Data Privacy Day 2019

January 28, 2019 will mark the tenth anniversary of Data Privacy Day.  Even though the sponsors, messaging and website may have changed from 20102011 and 2012, the overall idea that personal privacy rights should be specifically called out for celebration remains a powerful statement.  In 2014, Congress jumped on board by issuing a Resolution designating January 28th as ‘‘National Data Privacy Day’’.  Two years later, the 2016 celebration of Data Privacy Day crystalized why privacy stakeholders were starting to sound the alarm.  And, by 2019 it has gotten to the point where even large technology companies are calling for regulatory action.

In the coming months, a divided Congress will likely begin a bipartisan effort to address one of the few bipartisan topics out there – data privacy rights.  This effort may succeed if for no other reason next year launches California’s new data privacy regime and companies are feverishly lobbying behind the scenes to preempt this Consent Armageddon from materializing.    In other words, there may soon be a “Data Property Day” coming into focus – the date when privacy rights that were born out of early constitutional and statutory underpinnings first became a basic property right. 

Apple pushes new data regime

In a Time Magazine op-ed piece that is a likely preview of his talk at the “Globalization 4.0” World Economic Forum meeting next week in Davos, Apple’s Tim Cook proposes more government intervention in the digital ad marketplace.   Cook previously railed against the “data industrial complex” at an October EU privacy event.   Apple also recently poked Google in the eye with its massive CES billboard in Las Vegas that reads: “What happens on your iPhone, stays on your iPhone.”

------------------------------------------------

SET EXERCISE A: Copy out the rows, unchanged, in the stretch from the one containing "POEMA 128 (24, 549)" through the one containing "CERTIDUMBRE (28, 1209)".
The rows that follow bear no relation to the article on Data Privacy Day.

RECORDS FOR THIS TASK:
------------------------------------------------

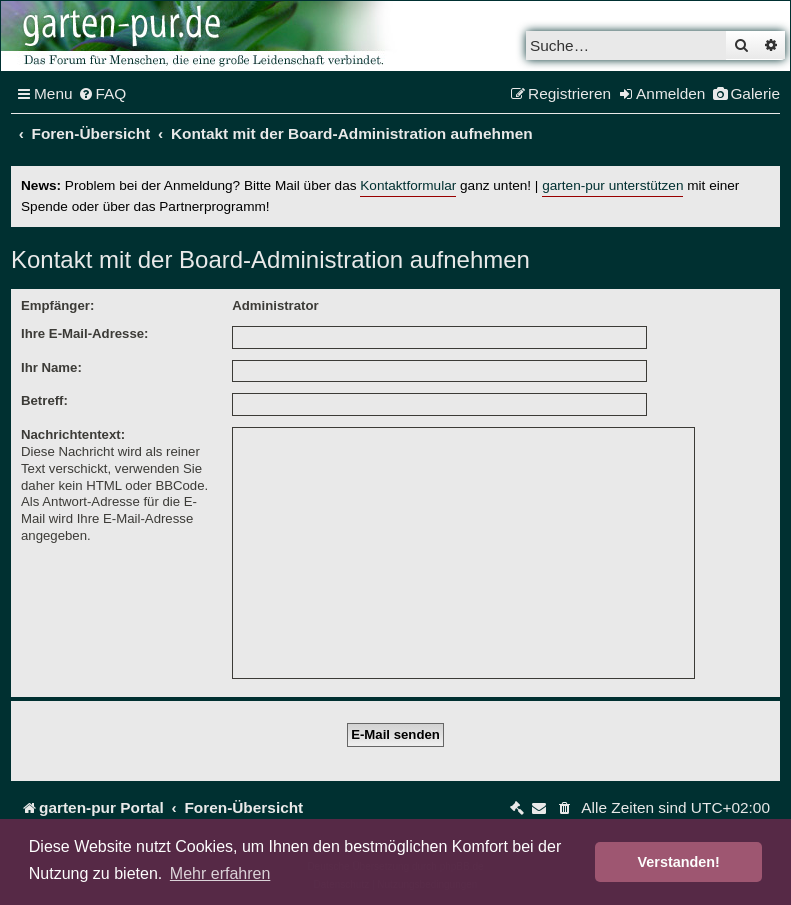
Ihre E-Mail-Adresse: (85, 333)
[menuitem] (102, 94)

------------------------------------------------

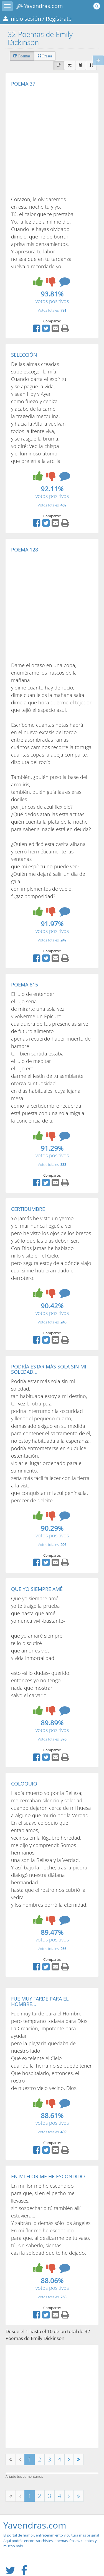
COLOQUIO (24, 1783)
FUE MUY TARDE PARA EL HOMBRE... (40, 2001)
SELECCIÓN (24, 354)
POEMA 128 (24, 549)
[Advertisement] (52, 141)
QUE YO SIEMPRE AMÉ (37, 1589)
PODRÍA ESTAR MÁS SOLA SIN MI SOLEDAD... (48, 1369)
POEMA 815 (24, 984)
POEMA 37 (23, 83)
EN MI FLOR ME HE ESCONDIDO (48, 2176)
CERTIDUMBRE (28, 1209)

------------------------------------------------

SET EXERCISE B: Resume the article on Data Privacy Day at the point where it stops.

RESPONSE A:
POEMA 128 (24, 549)
[Advertisement] (52, 141)
QUE YO SIEMPRE AMÉ (37, 1589)
PODRÍA ESTAR MÁS SOLA SIN MI SOLEDAD... (48, 1369)
POEMA 815 (24, 984)
POEMA 37 (23, 83)
EN MI FLOR ME HE ESCONDIDO (48, 2176)
CERTIDUMBRE (28, 1209)

RESPONSE B:
In his January 16, 2019 Time editorial, Cook suggests that consumers should no longer tolerate “companies irresponsibly amassing huge user profiles.”  He obviously is smart enough to recognize the existing digital ad ecosystem needs to stay firmly in place for his company to thrive – 25% of all persons now check their phones within one minute of waking up largely due to the existing social media landscape he now criticizes.  Rather, he proposes federal omnibus privacy legislation that would ostensibly place more control with consumers who will be allowed for the first time the chance to say, as he put it: “Wait a minute. That’s my information that you’re selling, and I didn’t consent.”

Cook “kicks off” his debate with the following salvo:

That’s why we believe the Federal Trade Commission should establish a data-broker clearinghouse, requiring all data brokers to register, enabling consumers to track the transactions that have bundled and sold their data from place to place, and giving users the power to delete their data on demand, freely, easily and online, once and for all.

Similar to what is now being enforced in Vermont, Apple apparently advocates for the registration of data brokers but adds the new regulatory requirement of tracking transactions as well as codifying the right of erasure enshrined in GDPR and purportedly also acceptable to Facebook.  Backing up “some” of its rhetoric with action, Apple has recently allowed even users outside GDPR’s purview the ability to learn what data is held by it and to correct any inaccuracies – it still, however, does not allow users to learn how their data is used by other companies:

It is not difficult to cynically consider Apple’s new lobbying campaign simply an attempt at undercutting Samsung and Google – especially given Apple itself will always remain a very integral part of the digital ad ecosystem.  In the near term, Apple faces little economic risk with its privacy-friendly posturing – only a potential increasing of its already lofty brand equity. Given that Apple is not technically a “data broker” the significant added costs to data brokers created by its advocacy will certainly not be absorbed by Apple. 

No matter what its motivation, Apple’s new perspective may one day give consumers a bird’s eye view of exactly how valuable their personal data is to companies lacking any direct relationship with them.  And, after that recognition, it may finally be time for consumers to get paid for their valuable data.

UPDATE: January 18, 2019  
Notwithstanding Mr. Cook’s public stance regarding Apple’s GDPR compliance, Apple Music was hit on January 18, 2019 with a complaint alleging a potential maximum penalty of € 8.02 Billion for various GDPR violations.

Apple’s CEO rails against the “data industrial complex”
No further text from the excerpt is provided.